As we have already seen, ‘Newton,’ since 1748, had been in England, trying to procure the money from Cluny: we have seen that Archibald Cameron, Young Glengarry, and others, had obtained a large share of the gold in the winter of 1749. Charges of dishonesty were made on all sides, and we have already narrated how Archibald Cameron, Sir Hector Maclean, Lochgarry, and Young Glengarry carried themselves and their disputes to Rome (in the spring of 1750), and how James declined to interfere. The matter, he said, was personal to the Prince. But the following letter of James to Charles deserves attention.
The King to the Prince.
‘March 17, 1750.
‘You will remark that at the end of Archy’s paper, it is mentioned as if a certain person should have made use of my name in S—d, and have even produced a letter supposed to be mine to prove that he was acting by commission from me: what there may be in the bottom of all this I know not, but I think it necessary you should know that since your return from S—d I never either employed or authorized the person, or anybody else, to carry any commissions on politick affairs to any of the three kingdoms.’

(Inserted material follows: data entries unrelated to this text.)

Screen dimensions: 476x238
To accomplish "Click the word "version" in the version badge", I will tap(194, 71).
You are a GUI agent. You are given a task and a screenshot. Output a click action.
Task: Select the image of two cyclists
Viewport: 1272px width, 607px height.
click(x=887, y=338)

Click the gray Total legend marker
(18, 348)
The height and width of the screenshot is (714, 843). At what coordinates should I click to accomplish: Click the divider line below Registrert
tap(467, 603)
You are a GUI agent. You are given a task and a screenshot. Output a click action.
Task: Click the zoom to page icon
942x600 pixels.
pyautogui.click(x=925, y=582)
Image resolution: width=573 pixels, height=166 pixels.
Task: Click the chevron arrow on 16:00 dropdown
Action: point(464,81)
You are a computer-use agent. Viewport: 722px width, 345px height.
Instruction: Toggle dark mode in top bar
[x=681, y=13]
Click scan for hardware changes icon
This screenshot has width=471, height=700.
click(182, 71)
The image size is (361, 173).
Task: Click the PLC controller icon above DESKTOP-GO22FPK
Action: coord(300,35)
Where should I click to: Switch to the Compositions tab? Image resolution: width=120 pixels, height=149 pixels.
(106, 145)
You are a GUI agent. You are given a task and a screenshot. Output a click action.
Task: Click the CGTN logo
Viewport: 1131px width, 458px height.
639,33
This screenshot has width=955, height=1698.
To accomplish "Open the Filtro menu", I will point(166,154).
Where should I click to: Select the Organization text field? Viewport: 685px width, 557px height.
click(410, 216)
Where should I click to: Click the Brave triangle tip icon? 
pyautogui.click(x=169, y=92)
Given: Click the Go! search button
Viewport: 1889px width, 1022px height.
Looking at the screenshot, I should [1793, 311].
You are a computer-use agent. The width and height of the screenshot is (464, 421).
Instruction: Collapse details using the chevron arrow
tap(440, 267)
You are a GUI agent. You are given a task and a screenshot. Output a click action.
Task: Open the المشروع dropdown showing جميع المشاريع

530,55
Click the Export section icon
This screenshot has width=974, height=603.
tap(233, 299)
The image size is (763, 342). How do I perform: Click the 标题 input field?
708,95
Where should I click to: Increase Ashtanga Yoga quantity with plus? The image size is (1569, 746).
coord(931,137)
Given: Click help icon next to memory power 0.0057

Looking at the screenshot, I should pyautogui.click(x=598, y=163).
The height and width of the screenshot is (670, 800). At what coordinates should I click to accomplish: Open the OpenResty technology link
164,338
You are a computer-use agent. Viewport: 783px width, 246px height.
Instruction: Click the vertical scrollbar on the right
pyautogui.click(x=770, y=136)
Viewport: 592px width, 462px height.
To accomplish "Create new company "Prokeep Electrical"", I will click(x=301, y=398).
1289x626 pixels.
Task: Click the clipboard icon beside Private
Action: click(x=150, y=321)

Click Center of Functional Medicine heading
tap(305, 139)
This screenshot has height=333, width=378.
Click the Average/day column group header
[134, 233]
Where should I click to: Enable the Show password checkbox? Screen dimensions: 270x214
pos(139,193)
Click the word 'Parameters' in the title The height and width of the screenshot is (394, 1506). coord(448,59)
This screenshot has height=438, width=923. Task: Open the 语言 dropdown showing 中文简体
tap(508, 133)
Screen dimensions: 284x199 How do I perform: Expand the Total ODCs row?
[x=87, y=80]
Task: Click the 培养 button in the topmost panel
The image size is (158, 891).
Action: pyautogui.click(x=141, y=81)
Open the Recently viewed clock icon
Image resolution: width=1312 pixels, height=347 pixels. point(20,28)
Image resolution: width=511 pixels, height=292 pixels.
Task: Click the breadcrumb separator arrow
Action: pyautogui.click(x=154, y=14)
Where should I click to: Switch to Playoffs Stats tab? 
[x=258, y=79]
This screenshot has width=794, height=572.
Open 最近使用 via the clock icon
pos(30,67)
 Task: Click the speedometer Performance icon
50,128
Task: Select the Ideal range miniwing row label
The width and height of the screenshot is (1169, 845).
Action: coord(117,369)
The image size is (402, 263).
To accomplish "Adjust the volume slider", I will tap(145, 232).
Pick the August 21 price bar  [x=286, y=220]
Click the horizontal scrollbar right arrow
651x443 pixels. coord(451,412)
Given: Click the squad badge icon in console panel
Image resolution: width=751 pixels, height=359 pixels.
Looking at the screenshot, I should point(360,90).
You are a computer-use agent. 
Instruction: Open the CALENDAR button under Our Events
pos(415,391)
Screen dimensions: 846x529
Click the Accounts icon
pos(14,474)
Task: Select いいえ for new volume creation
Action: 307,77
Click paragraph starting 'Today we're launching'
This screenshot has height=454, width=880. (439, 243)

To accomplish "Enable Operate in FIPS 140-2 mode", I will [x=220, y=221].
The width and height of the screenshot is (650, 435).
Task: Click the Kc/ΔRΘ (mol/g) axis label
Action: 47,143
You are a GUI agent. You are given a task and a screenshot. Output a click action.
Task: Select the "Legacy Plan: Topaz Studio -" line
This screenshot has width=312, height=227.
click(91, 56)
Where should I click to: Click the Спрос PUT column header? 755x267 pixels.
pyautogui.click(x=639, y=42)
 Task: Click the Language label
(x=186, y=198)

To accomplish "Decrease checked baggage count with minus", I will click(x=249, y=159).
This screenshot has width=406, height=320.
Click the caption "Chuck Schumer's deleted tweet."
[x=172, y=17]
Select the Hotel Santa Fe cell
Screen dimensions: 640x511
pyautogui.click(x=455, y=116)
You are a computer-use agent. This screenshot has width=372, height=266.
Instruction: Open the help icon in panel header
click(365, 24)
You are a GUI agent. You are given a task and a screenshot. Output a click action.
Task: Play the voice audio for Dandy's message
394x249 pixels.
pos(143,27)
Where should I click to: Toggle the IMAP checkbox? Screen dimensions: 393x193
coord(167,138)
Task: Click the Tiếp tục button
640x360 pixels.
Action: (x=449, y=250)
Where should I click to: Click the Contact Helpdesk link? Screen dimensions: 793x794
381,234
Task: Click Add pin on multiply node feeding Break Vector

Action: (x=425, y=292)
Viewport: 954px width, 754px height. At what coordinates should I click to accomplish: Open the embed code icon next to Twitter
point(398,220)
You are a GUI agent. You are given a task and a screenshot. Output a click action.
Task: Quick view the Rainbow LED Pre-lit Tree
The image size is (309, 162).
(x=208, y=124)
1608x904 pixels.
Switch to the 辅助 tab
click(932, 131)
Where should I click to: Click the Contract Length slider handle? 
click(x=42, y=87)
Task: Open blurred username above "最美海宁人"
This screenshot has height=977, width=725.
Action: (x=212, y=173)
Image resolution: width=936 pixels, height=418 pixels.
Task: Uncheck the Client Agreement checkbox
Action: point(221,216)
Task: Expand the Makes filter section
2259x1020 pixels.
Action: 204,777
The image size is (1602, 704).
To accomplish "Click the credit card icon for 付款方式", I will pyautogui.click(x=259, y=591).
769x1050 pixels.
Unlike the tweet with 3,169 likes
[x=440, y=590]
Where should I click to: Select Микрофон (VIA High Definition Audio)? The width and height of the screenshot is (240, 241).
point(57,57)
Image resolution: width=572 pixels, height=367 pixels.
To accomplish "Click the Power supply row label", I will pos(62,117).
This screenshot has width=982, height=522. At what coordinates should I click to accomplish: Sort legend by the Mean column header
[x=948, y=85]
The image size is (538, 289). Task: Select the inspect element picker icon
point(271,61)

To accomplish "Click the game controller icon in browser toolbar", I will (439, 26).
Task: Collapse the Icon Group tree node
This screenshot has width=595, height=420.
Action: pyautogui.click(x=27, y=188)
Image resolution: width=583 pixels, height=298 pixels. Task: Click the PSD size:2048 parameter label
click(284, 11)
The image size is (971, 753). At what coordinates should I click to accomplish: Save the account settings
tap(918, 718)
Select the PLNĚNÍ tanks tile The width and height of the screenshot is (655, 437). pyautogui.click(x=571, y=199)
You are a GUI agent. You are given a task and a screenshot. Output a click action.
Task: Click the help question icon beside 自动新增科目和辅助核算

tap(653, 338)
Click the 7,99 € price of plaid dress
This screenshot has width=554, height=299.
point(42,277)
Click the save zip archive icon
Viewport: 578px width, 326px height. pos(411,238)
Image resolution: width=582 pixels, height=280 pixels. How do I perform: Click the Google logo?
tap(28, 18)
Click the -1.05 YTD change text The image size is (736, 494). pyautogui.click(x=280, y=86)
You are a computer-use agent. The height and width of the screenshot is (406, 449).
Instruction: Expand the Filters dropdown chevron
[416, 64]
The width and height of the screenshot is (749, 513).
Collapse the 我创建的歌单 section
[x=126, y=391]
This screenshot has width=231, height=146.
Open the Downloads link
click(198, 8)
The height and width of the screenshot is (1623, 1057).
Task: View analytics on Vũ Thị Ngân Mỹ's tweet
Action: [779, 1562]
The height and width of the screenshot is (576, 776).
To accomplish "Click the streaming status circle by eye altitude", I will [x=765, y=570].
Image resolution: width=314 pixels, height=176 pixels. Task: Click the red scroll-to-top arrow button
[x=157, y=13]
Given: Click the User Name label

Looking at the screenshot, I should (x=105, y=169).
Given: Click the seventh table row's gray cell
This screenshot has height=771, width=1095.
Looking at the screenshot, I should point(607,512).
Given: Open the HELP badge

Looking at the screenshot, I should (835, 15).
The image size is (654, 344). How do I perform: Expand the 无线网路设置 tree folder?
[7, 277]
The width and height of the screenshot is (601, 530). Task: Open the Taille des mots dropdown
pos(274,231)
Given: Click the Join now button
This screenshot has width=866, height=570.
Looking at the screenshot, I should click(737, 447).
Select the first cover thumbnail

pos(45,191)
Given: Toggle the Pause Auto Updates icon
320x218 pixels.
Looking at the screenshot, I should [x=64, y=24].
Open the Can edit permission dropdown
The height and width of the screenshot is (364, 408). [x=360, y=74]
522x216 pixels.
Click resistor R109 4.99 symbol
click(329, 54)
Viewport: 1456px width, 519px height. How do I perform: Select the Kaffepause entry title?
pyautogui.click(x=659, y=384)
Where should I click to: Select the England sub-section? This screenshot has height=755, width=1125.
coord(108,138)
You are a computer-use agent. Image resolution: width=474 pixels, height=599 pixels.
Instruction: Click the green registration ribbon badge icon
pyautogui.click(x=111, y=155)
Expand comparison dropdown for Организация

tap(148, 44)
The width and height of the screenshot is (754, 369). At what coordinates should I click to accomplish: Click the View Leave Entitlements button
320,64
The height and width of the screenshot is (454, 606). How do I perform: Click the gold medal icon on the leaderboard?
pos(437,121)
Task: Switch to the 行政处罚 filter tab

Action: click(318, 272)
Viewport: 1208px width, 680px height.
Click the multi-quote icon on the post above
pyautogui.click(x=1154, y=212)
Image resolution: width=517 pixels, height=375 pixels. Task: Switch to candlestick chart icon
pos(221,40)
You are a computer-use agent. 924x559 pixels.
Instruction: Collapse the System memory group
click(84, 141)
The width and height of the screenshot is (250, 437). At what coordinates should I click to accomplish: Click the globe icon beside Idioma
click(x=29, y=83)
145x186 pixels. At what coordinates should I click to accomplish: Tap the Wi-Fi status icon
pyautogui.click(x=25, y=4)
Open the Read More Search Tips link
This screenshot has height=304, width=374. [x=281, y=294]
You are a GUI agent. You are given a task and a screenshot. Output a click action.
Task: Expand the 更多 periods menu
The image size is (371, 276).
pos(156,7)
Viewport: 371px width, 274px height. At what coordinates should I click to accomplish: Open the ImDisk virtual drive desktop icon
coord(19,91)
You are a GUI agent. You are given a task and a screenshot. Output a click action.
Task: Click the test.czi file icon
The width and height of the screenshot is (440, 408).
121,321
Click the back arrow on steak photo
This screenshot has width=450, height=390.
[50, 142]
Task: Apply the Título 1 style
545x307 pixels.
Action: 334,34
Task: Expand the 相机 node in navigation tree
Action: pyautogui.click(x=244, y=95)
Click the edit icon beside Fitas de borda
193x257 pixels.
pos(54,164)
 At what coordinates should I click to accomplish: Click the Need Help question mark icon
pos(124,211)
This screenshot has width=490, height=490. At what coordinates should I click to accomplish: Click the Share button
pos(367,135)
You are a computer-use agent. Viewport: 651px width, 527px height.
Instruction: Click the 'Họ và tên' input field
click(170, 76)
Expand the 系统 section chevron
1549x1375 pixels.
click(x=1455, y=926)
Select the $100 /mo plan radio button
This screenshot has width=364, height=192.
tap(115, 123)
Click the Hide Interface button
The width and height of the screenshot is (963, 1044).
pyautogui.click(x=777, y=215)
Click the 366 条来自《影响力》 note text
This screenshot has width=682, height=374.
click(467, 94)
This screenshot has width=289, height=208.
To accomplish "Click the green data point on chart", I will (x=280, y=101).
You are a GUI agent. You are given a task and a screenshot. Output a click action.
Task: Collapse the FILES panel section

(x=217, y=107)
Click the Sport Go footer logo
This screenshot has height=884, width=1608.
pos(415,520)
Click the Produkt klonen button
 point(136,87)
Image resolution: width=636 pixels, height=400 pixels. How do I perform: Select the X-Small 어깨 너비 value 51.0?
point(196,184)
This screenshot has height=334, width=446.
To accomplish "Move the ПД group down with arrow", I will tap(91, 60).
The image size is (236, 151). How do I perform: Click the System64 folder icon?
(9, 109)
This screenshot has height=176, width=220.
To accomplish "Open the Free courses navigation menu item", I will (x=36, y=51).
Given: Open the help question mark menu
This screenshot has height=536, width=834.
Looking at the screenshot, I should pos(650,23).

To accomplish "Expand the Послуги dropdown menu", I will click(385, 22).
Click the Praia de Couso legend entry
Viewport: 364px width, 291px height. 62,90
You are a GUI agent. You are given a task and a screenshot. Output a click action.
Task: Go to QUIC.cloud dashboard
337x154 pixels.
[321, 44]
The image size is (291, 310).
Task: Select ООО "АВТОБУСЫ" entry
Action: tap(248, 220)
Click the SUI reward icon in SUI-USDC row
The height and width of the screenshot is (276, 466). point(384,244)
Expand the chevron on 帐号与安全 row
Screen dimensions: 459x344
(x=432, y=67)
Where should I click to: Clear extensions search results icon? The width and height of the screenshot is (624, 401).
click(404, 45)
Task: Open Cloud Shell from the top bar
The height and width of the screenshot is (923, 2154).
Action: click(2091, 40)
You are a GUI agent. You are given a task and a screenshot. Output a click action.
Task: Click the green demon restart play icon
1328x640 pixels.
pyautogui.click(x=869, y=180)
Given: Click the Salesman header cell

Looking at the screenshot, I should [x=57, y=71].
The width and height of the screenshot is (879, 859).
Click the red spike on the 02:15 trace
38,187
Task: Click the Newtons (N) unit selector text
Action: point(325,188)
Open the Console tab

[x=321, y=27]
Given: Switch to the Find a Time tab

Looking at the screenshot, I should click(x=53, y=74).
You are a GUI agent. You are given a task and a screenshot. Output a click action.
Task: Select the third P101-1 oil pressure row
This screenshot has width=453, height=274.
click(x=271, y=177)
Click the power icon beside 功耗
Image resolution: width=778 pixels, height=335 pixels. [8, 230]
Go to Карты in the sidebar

Now this certain person, accused by ‘Archy’ (Archibald Cameron) of forging a letter from James, with a commission to take part of the hidden hoard, is Young Glengarry. In his letter of October 12, 1751, Æneas Macdonald mentions a report ‘too audacious to be believed; that Glengarry had counterfeited his Majesty’s signature to gett the money that he gott in Scotland.’ Glengarry ‘was very capable of having it happen to him,’ but he accused Archibald Cameron, and the charge still clings to his name. Even now Cameron is not wholly cleared. On November 21, 1753, his uncle, Ludovic Cameron of Torcastle, wrote to the Prince from Paris:
‘My nephew, Dr. Cameron, had the misfortune to take away a round sum of your highness’s money, and I was told lately that it was thought I should have shared with him in that base and mean undertaking. I declare, on my honour and conscience, that I knew nothing of the taking of the money, until he told it himself in Rome, where I happened to be at the time, and that I never touched one farthing of it, or ever will.’ [159]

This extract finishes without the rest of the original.